The Bruins on Tuesday signed Brandon Carlo to a two-year deal worth $2.85 million annually. That comes two days after Charlie McAvoy got a three-year bridge worth $4.89 million annually. Given the Bruins had about $8 million in cap space to sign the two young defensemen, general manager Don Sweeney’s ability to keep both players in the fold on team-friendly deals without really moving anyone out is impressive. And given the term of their deals, both players will remain restricted free agents once their new pacts run out.
But here’s the potential problem: These deals are considered bargains because both players have high ceilings.
The reason the almost universal reaction to the McAvoy deal was that it was a big win for the Bruins was because the 21-year-old is, well, more than a roughly $5 million per year defenseman. When considering his age, it’s fair to think he will continue to get even better and truly cement himself among the NHL’s elite defensemen. That very well could happen over the next three years, and in doing so, McAvoy could position himself to make significantly more once his current deal is up.

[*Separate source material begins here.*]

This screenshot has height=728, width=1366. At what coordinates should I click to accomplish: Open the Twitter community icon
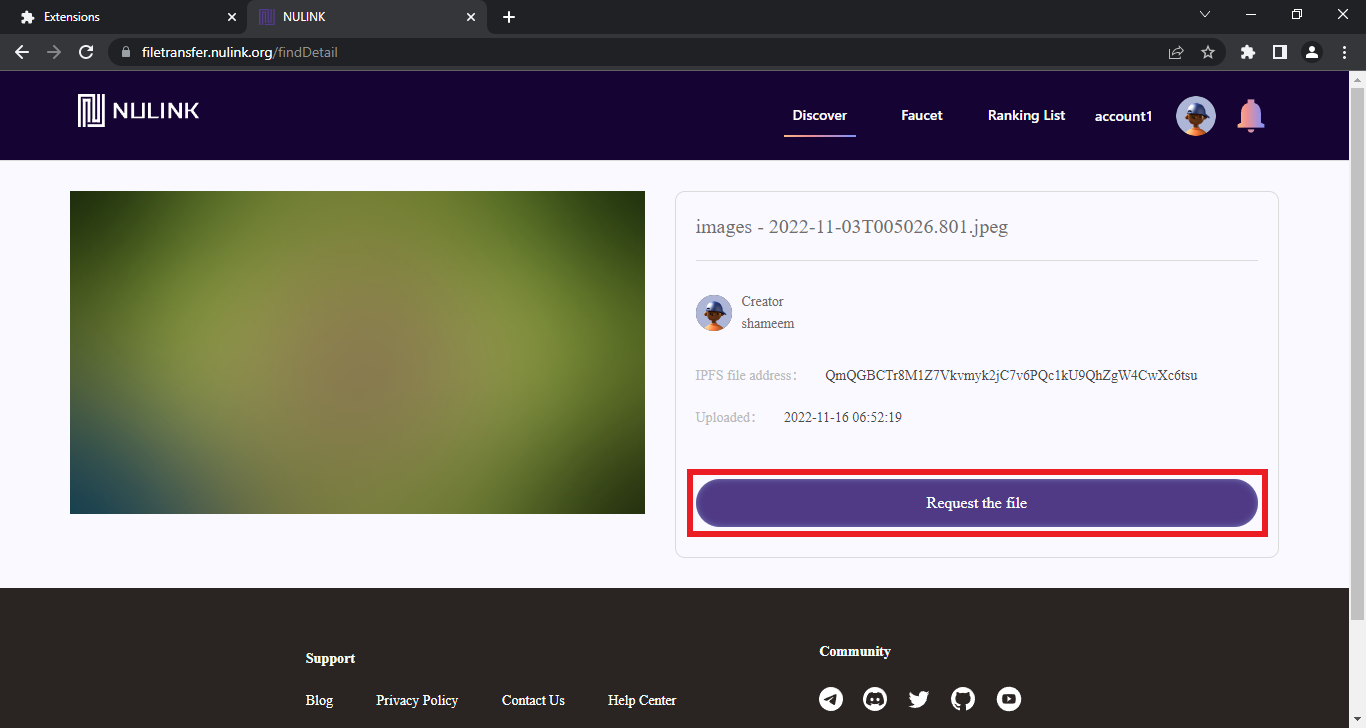(919, 699)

Granted, the Bruins made the right play here since they all but certainly wouldn’t be able to get McAvoy locked up to a long-term deal without upping the AAV substantially, in turn likely forcing them to move money out elsewhere. But some inherent risk comes with signing a young player with such a high ceiling to a deal that will conclude when they’re 24-years-old.
Conversely, McAvoy has struggled with injuries throughout his young career, never playing more than 63 and 54 regular-season games, respectively, in each of his first two seasons. That’s by no means his fault, but if health issues persist the Bruins may be able to look back on this contract and say they safeguarded themselves from a deal that had significant terms, only for him to contend with injuries each year.
In Carlo’s case, his game as it stands is way too one-dimensional for him to reach a point where he’d carry a crippling cap hit down the road. However, there’s still enough room for growth that he could see a nice bump in pay once his new contract is up. That’s not a surprise, but consider this: David Krejci and Tuukka Rask now are among those who will be up the same offseason as Carlo, so that projects to be a big offseason for Boston — especially if Torey Krug re-signs next summer at what all but certainly will be a hefty figure. In short, there’s a lot of big decisions on Sweeney’s plate over the next few offseasons, and Carlo will remain one of them sooner rather than later.
But for right now, the Bruins are capitalizing on their window, and they should be commended for that. The story much of the last couple months was how they would be able to free up cap space in order to sign the two blueliners. Turns out, they didn’t have to make any drastic moves, and as such, they’re returning much of the same team from a group that reached Game 7 of the Stanley Cup Final, even if some future risk exists.